You have unnecessary comma (,) after 'password' in SELECT query.

 

Do you have a primary key for this table? If yes, is it auto_increment column?

[jon23d]

You should scrub your data prior to insertion.  Use mysql_escape_string on each post variable you are inserting.  If there is no other validation that needs to be performed, you can literally use:

 

foreach ($_POST as $key => $value) $_POST[$key] = mysql_escape_string($value);

 

As far as your query failing, I could be wrong, but I think that if you use backticks in some places, then you have to use them everywhere.  So, try:

 

SELECT `name`, `last`, `mi`, `hp`, `cp`, `work`, `email`, `add`, `add2`, `city`, `state`, `zip`, `password`, FROM `dtherren`.`auto`

 

And do you really want to store your password in plain-text?

[Matthew Herren]

Ok the backticks worked.

Yes I have the ID field and it auto_increment.

I do have validation, but it's on the page with the form.
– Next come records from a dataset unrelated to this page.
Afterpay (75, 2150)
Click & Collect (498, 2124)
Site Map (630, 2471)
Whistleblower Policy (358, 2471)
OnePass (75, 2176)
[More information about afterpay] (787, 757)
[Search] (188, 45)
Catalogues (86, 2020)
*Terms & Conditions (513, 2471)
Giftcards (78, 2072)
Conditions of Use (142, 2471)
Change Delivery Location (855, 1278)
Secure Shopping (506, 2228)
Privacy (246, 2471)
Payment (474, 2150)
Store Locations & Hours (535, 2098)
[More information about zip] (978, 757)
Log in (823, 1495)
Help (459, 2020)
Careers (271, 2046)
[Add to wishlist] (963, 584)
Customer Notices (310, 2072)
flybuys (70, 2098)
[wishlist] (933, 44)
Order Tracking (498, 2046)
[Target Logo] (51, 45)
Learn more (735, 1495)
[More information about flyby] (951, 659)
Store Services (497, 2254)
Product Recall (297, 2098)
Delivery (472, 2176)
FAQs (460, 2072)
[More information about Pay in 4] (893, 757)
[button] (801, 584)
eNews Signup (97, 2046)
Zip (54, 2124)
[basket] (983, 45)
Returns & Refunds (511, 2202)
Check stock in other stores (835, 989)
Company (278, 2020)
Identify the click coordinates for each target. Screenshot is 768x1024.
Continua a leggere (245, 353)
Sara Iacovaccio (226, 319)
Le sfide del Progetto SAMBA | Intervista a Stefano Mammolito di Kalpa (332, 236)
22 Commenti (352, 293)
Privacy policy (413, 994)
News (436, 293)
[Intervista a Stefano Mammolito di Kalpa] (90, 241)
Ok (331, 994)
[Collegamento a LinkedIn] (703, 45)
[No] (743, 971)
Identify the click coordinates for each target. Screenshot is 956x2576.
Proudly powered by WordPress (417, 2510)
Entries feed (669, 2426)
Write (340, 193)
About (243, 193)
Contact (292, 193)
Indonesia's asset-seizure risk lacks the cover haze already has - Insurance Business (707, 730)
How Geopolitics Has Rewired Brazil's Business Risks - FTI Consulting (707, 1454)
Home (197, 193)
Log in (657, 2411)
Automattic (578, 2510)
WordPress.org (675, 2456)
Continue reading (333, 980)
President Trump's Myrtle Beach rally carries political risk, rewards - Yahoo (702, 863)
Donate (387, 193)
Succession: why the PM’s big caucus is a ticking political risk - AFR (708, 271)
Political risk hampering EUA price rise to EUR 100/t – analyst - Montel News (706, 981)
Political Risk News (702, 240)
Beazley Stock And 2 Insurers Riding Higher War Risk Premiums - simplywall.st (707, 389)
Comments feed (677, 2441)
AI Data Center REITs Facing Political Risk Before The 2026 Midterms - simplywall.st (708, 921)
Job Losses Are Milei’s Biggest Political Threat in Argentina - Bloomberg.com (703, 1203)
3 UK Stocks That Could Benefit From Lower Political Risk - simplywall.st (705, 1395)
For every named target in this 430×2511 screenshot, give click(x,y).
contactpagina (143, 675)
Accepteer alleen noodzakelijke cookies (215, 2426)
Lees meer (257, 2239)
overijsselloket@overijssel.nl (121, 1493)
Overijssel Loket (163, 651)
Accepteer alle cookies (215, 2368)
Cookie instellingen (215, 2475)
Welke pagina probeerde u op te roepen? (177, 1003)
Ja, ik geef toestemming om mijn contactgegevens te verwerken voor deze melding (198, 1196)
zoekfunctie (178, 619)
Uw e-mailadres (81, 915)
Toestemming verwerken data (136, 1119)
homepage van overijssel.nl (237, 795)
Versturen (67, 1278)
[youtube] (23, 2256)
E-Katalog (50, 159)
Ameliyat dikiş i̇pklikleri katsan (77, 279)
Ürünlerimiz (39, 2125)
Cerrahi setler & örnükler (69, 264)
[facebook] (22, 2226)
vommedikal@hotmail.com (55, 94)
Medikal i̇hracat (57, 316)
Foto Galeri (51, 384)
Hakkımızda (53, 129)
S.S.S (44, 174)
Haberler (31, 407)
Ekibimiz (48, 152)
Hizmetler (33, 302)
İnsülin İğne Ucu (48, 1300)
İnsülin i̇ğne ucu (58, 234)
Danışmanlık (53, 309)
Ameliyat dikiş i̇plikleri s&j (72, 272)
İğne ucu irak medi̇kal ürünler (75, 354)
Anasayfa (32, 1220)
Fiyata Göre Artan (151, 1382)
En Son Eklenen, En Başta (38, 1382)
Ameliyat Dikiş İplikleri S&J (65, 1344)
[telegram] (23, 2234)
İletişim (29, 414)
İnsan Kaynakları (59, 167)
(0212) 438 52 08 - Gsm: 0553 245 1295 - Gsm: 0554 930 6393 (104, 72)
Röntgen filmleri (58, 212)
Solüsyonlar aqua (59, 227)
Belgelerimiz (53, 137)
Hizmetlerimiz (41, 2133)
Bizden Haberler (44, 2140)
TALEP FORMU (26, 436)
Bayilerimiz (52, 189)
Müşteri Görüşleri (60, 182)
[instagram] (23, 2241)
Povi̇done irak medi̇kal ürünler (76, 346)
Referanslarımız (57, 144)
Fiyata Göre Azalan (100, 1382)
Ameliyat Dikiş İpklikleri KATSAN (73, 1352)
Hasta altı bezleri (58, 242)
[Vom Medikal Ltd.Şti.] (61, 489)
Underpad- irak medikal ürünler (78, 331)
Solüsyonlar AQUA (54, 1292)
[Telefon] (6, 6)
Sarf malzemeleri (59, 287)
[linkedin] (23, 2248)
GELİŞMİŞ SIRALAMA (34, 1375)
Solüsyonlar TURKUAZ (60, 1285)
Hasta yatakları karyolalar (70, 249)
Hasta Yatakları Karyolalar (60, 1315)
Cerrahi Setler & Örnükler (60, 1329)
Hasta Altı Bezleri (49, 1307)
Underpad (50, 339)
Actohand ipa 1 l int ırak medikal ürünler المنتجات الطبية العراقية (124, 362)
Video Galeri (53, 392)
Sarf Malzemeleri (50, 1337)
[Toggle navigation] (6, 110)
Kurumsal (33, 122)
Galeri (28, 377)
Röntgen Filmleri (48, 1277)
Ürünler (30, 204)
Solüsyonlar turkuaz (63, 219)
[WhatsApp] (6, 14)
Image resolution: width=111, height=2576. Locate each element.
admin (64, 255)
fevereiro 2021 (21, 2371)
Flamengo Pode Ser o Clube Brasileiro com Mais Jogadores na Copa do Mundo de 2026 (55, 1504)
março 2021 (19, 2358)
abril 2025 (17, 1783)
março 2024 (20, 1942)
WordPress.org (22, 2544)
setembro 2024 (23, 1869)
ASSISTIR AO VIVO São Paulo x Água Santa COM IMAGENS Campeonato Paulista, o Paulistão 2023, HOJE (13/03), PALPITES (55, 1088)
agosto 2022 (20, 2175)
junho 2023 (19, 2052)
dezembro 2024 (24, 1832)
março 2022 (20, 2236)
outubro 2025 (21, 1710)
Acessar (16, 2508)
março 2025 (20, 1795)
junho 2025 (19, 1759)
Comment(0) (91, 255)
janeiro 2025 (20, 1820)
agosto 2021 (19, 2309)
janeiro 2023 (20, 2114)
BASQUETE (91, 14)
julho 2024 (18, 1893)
I'm using a javascript validation.

[Mchl]

Validation is one thing, but escaping data is quite another. See Chapter 3 here.

 

You can use mysql_insert_id to get ID of last row inserted and use it to display this data.

[jon23d]

Javascript is not sufficient for scrubbing your data.  Javascript can be disabled or changed by the client, I do it routinely.  You MUST escape your data, or you will regret it!